According to Bloomberg News Service, Chandler’s Singapore-based private investment group is now Sino-Forest’s biggest shareholder with 49.9 million shares or 19.5% of the shares outstanding.

The outlook for Chandler and other large shareholders looks highly uncertain after Sino-Forest said Monday it would defer an interest payment on its convertible notes due today (December 15, 2011) and consider the sale of the company, after disclosing delays in two reports that investors hoped would restore confidence in the firm.

In a statement on Monday, Sino-Forest said it was deferring release of its third-quarter results until it could fully answer questions raised by Carson Block of Muddy Waters Research, which alleged that Sino-Forest had been fraudulently exaggerating its assets and earnings, and that the shares were essentially worthless.
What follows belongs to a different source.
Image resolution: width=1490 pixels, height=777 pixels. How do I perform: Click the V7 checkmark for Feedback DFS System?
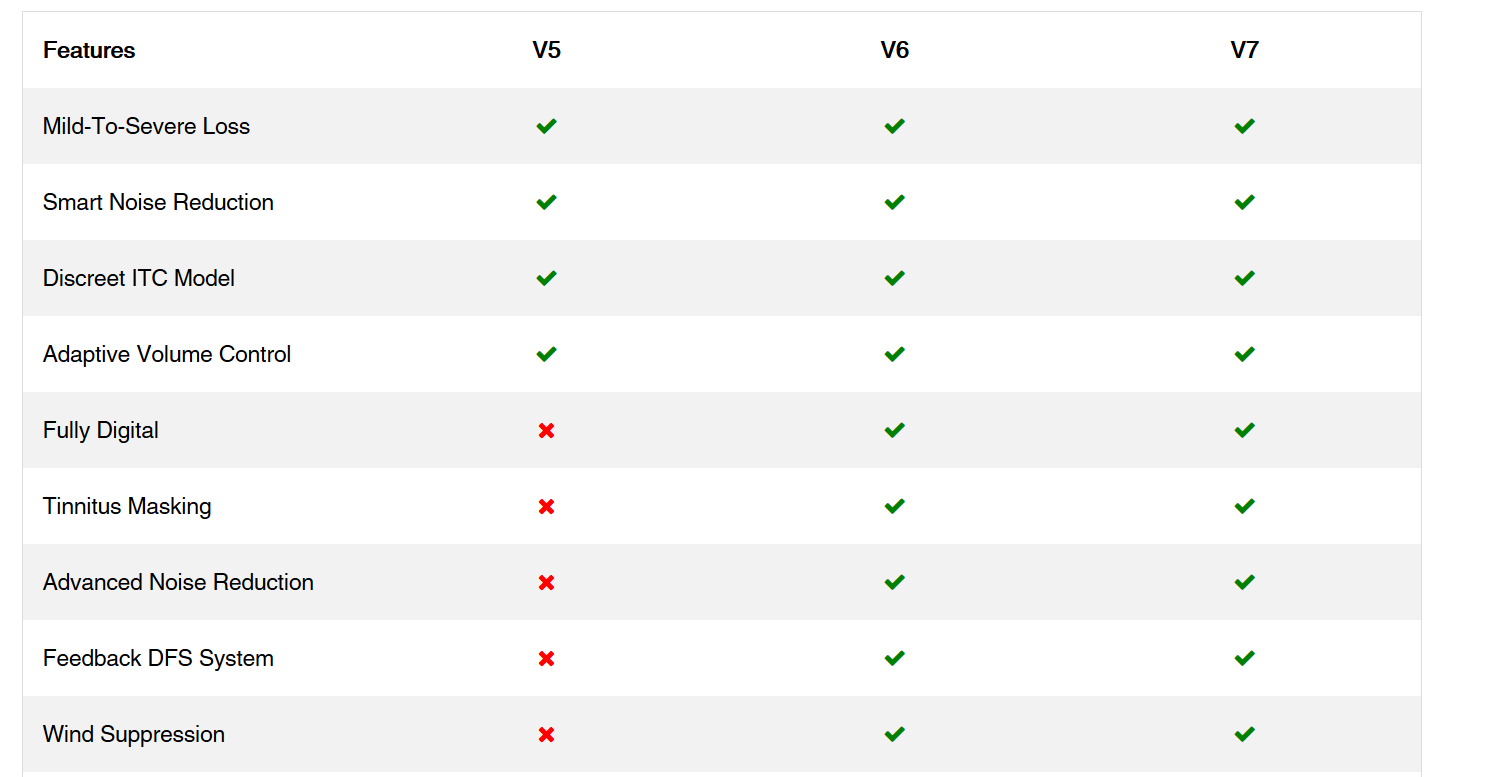(1244, 658)
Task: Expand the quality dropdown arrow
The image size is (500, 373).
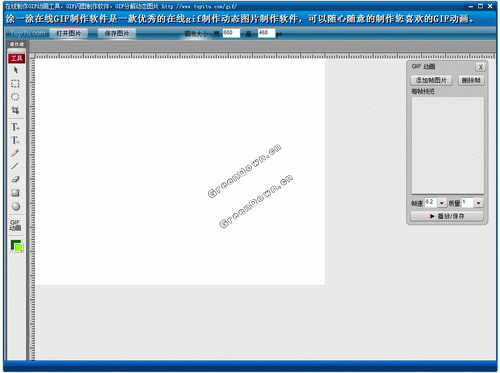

The allegations, which appeared in a Carson Block short sellers report on June 2nd, sent Sino-Forest shares tumbling from a high of $25.85 in March to below $3, prompting U.S. hedge fund manager John Paulson to dump his entire stake in Sino-Forest after previously owning 14% of the stock or about 34.7 million shares in his Paulson & Co. fund.
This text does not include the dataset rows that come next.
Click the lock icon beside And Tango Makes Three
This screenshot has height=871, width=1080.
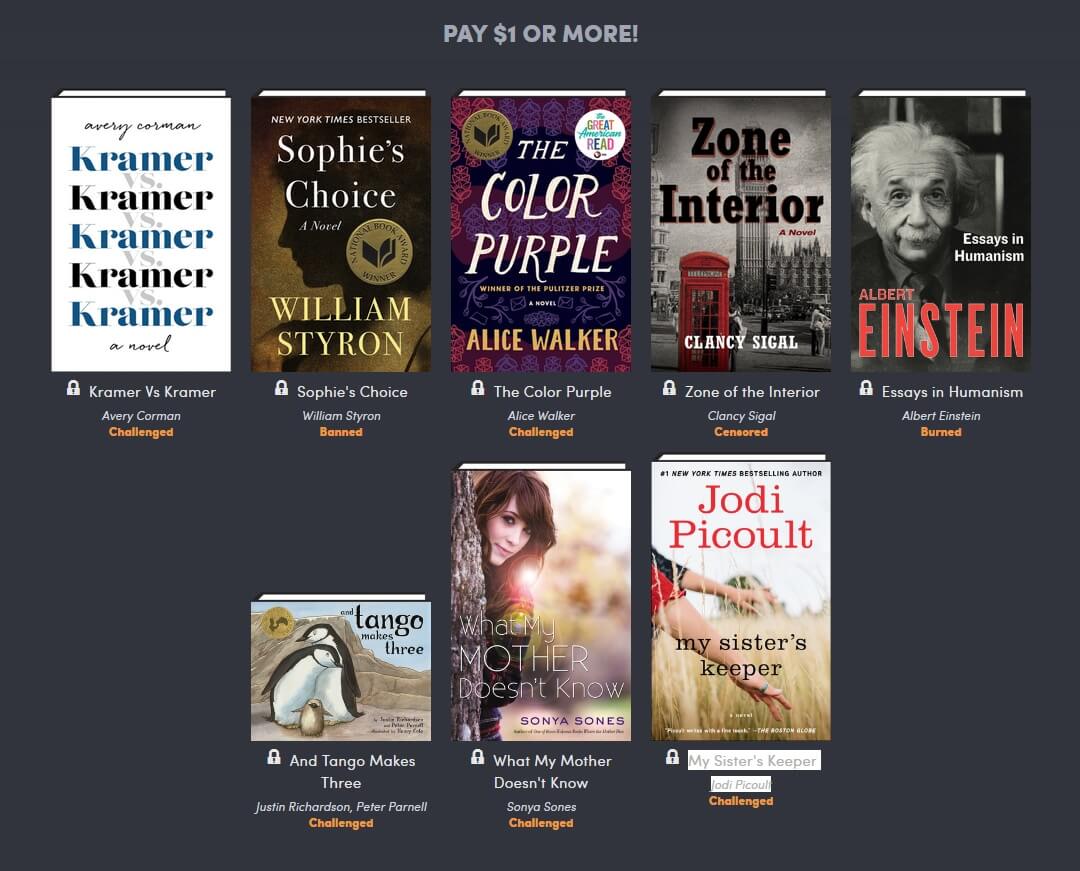[x=273, y=757]
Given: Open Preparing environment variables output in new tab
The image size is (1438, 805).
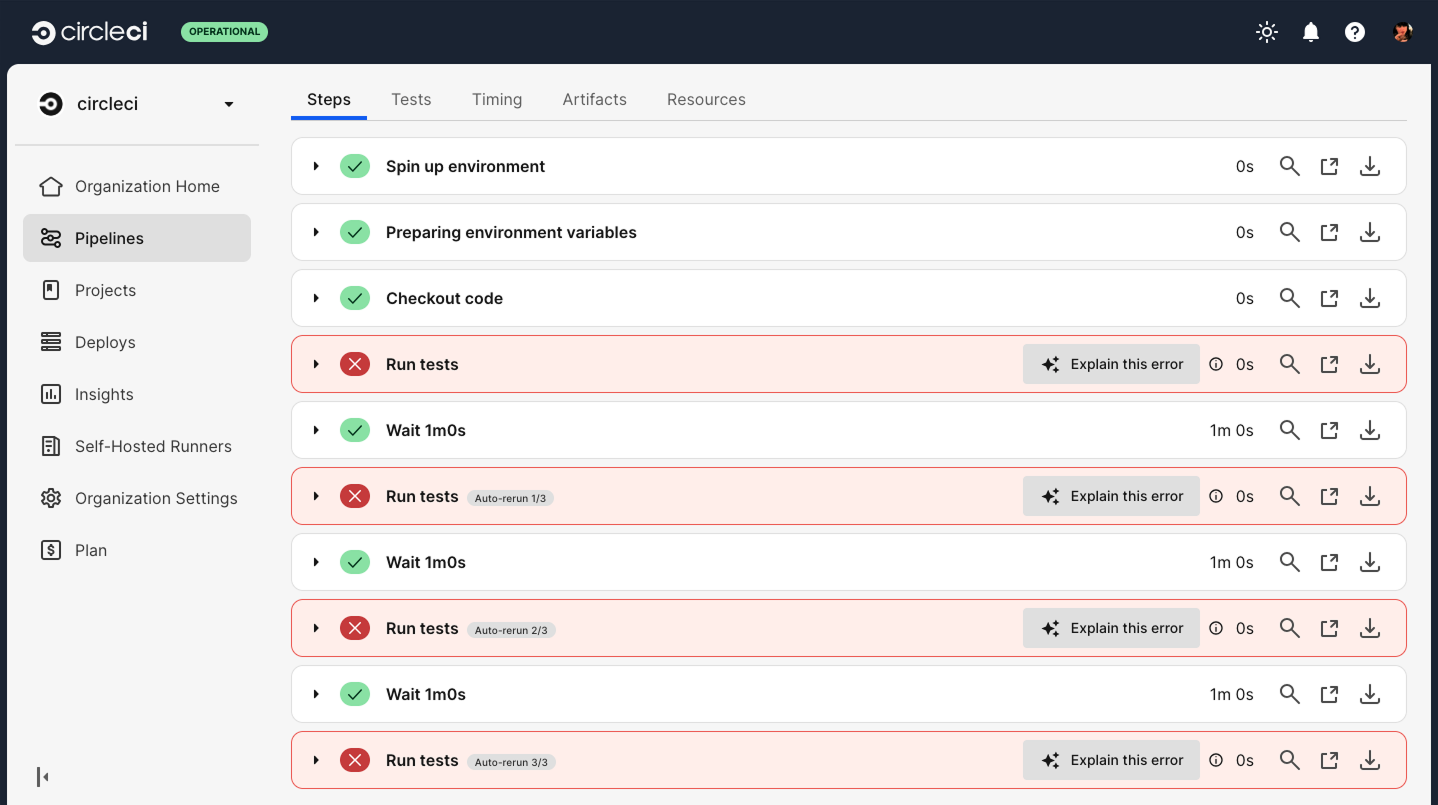Looking at the screenshot, I should click(x=1329, y=232).
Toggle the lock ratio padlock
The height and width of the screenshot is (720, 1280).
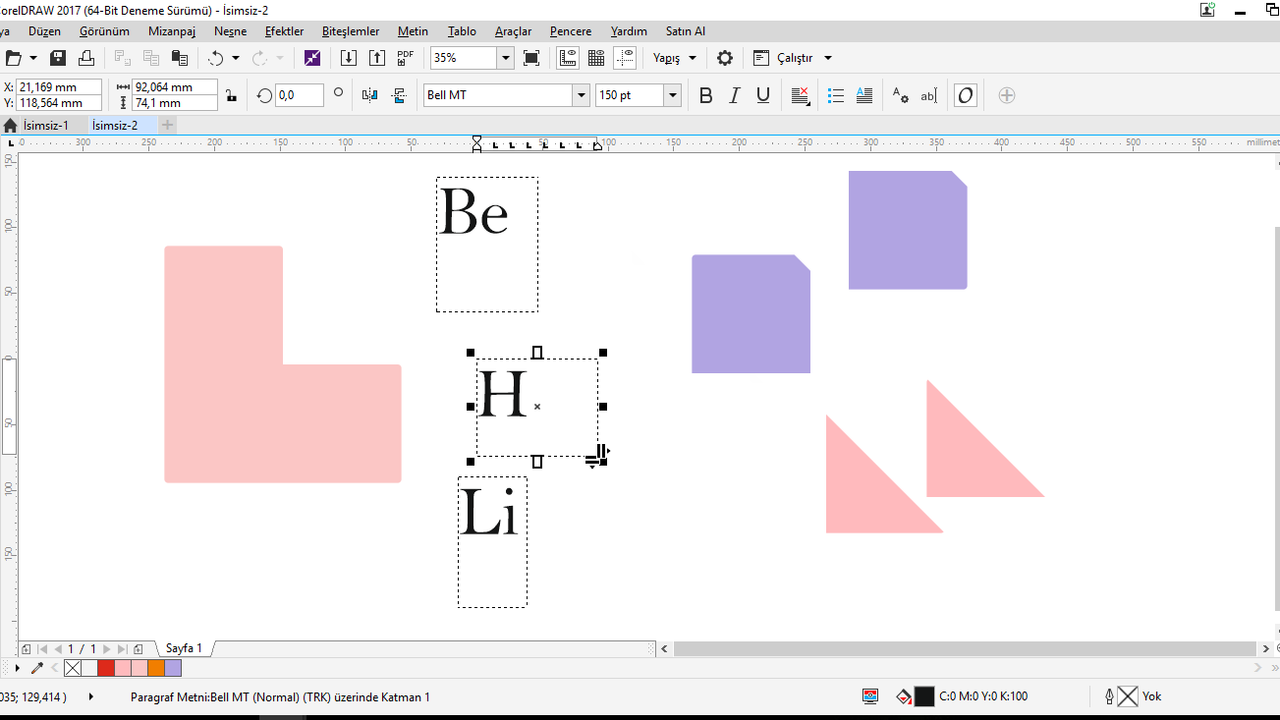[232, 96]
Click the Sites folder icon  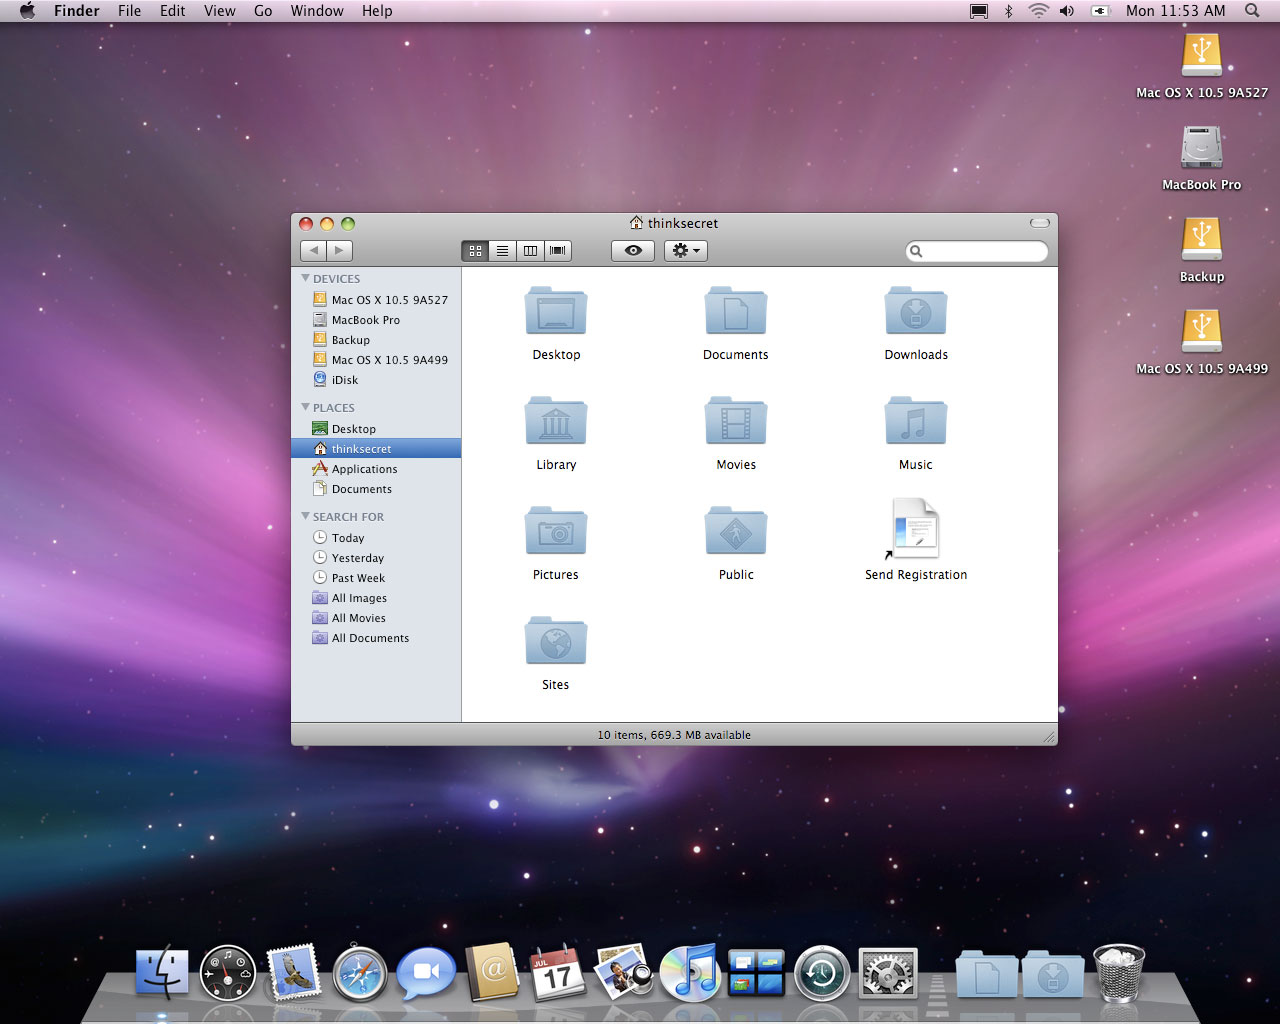pyautogui.click(x=556, y=641)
The Ontario Securities Commission halted trading in Sino-Forest on August 26.

At that time, stock was trading at $4.81, giving Sino-Forest a market cap of $1.18 billion, based on 246 million shares outstanding. The 52-week range is $25.85 and $1.29.

Sino-Forest continued to be quoted on the U.S. grey market. But OTC Markets no longer displays the quotes after slapping a Caveat Emptor (Buyer Beware) warning on the stock. OTC cited a number of reasons for doing so, including the OSC trading halt and its view that insufficient information about Sino-Forest has been made available to the public. The last Grey market trade was on October 24, when the stock was quoted at US$1.37.

 While the cease trading order in Ontario was expected to expire on January 12, it appears highly likely that the order will remain in place for considerably longer.

“I feel badly for the investors,’’ said Doman, who is based in Montreal.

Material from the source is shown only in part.